彼を見た時、亡くなった父に良く似ていた。嬉しくて仕方なかった。
車はシルバーの軽自動車。車内は汚い。煙草でシートに焦げがあった。
それが、なんかホットした。
デリヘルの仕事や援交で、ほとんどの男性が高級車で来る。
元夫も私の貯金で新車を3年毎に買い換えてきた
高い車には嫌気がさしていた。瞳が澄んでて、真っ直ぐな人。字も綺麗。嘘も付かない代わりに、出来ないことは決して口にしない人。
ひとりの女を好きになったら一筋。
口の悪さは最悪だけど。
私をババアと呼んでくれた。
自己破産した人。
自分の生活がギリギリなのに、私を住まわせてくれた唯一の人。よほど覚悟したと聞いた。
離婚直後の私は、疲れきっていた。
「俺がいるから心配するな。」
そう言って、家の中でも付いて回って心配してくれた。
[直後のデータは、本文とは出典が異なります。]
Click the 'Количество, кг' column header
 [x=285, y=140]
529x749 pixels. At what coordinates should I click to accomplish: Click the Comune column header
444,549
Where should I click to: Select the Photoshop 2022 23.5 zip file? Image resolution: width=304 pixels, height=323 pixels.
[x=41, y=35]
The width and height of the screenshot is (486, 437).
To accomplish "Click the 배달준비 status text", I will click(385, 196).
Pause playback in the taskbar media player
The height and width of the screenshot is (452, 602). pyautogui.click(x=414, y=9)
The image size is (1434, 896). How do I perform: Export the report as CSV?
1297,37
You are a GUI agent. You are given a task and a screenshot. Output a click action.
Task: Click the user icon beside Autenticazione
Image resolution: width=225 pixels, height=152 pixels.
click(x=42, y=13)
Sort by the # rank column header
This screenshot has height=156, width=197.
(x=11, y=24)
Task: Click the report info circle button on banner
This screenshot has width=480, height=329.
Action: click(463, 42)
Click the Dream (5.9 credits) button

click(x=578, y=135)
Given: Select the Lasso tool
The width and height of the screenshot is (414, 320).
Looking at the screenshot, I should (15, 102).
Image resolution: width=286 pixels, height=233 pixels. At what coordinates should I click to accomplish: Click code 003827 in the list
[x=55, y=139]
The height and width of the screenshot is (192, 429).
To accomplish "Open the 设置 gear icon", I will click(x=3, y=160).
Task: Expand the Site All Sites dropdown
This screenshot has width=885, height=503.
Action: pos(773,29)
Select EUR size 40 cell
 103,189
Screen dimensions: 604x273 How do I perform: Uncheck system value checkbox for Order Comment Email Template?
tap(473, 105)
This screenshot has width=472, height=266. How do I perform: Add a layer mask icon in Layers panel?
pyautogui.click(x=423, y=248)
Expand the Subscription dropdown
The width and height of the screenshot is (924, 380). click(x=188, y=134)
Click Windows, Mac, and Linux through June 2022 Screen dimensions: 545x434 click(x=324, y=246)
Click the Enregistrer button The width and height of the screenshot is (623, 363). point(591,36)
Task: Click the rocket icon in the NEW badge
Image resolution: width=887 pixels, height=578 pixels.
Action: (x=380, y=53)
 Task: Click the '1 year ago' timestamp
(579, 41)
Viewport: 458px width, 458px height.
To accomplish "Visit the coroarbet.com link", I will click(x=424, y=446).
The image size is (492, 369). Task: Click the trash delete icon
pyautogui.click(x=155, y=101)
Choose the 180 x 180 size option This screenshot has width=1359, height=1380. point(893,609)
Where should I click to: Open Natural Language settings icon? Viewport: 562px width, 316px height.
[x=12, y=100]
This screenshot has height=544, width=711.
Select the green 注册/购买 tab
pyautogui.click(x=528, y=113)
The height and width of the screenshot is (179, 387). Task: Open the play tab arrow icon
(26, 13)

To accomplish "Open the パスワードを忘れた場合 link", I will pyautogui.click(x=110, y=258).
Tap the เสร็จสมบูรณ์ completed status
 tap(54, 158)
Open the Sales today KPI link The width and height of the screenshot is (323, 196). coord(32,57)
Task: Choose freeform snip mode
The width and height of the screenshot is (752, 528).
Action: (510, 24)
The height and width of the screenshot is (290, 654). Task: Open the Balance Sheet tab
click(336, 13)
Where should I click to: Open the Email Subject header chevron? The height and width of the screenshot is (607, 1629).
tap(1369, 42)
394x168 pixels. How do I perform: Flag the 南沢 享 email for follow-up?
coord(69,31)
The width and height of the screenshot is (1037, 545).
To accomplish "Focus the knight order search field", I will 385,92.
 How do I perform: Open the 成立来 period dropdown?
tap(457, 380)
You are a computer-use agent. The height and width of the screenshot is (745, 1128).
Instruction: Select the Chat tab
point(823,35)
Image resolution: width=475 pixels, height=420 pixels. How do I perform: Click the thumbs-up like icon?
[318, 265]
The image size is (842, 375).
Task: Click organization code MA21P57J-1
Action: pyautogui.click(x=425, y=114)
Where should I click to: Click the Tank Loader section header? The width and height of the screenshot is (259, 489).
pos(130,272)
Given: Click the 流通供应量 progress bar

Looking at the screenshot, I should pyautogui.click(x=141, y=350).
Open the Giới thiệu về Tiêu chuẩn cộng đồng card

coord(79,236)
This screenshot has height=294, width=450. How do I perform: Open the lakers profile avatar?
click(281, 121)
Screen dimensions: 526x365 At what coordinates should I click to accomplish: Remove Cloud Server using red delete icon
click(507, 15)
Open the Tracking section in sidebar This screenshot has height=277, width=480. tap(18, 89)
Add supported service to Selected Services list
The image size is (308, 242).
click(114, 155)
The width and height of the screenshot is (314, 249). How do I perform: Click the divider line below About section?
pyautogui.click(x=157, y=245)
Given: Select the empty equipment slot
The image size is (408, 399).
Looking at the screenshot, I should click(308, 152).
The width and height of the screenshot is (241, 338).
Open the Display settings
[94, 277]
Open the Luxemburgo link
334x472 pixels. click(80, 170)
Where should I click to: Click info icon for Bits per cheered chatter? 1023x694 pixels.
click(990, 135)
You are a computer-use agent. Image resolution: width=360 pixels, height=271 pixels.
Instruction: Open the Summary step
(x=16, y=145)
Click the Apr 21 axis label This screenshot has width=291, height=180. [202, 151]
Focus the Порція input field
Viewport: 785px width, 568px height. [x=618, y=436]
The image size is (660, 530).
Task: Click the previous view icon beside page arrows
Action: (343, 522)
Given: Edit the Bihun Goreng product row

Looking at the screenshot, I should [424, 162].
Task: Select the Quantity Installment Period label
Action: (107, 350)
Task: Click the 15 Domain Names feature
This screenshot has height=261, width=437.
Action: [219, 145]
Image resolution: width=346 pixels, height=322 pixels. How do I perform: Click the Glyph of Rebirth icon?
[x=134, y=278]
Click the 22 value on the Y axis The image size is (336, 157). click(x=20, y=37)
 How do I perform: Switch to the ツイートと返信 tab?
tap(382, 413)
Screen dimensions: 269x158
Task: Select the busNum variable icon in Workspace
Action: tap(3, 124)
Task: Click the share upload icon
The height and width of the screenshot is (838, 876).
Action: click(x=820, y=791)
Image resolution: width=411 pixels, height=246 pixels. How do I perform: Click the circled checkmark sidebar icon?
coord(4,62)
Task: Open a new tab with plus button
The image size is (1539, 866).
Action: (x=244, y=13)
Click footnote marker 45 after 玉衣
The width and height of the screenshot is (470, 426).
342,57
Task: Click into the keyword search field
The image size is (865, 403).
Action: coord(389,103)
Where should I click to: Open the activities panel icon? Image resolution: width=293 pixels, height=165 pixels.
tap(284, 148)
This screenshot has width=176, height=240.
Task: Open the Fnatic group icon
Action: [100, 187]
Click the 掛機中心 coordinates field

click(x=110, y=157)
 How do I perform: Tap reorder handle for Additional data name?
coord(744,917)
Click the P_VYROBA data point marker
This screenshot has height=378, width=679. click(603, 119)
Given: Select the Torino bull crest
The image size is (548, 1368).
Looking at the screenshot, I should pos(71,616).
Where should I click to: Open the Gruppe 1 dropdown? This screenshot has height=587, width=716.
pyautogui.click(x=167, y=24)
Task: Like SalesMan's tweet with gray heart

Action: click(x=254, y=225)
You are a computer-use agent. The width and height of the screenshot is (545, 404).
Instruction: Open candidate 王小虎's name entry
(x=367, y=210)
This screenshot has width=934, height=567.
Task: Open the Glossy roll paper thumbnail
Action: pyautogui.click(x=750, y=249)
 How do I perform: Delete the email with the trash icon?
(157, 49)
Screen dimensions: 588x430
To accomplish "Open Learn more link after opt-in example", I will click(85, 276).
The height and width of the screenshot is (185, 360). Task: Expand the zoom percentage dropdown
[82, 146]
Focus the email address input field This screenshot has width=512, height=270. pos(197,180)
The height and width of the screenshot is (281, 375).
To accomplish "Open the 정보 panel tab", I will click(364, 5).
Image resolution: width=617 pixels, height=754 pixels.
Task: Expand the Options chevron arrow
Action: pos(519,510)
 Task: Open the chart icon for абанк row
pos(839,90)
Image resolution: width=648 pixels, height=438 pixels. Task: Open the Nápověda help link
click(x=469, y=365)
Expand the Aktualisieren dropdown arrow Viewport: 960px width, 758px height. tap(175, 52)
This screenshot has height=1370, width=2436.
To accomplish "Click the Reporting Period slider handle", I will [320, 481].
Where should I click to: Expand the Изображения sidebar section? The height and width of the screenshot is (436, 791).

彼には既婚のセフレさんがいた。
最初から聞いていたが、彼女のシャンプーやリンス、洗顔料を使わせたくないからと、私専用の物を買ってくれた。
1年間、彼女の物を見ながらの生活になるとは思わなかったけれど。
私がいるのだから、当然、彼女を今まで通りアパートに呼べない。
彼女から何度もお誘いのメールが来ていたが、言い訳けのメールを返して凌いでいた。
しかし、女は勘がいい。
「絶対女がいる!」結局、彼女に恨まれながら別れさせてしまった。
最初の頃は、仕事で遅くなるからとたまに逢瀬を重ねていたようだけれど。
最初は遠慮して住まわせてもらったものの、私の為にタンスを買ってくれたりソファーを持って来たり。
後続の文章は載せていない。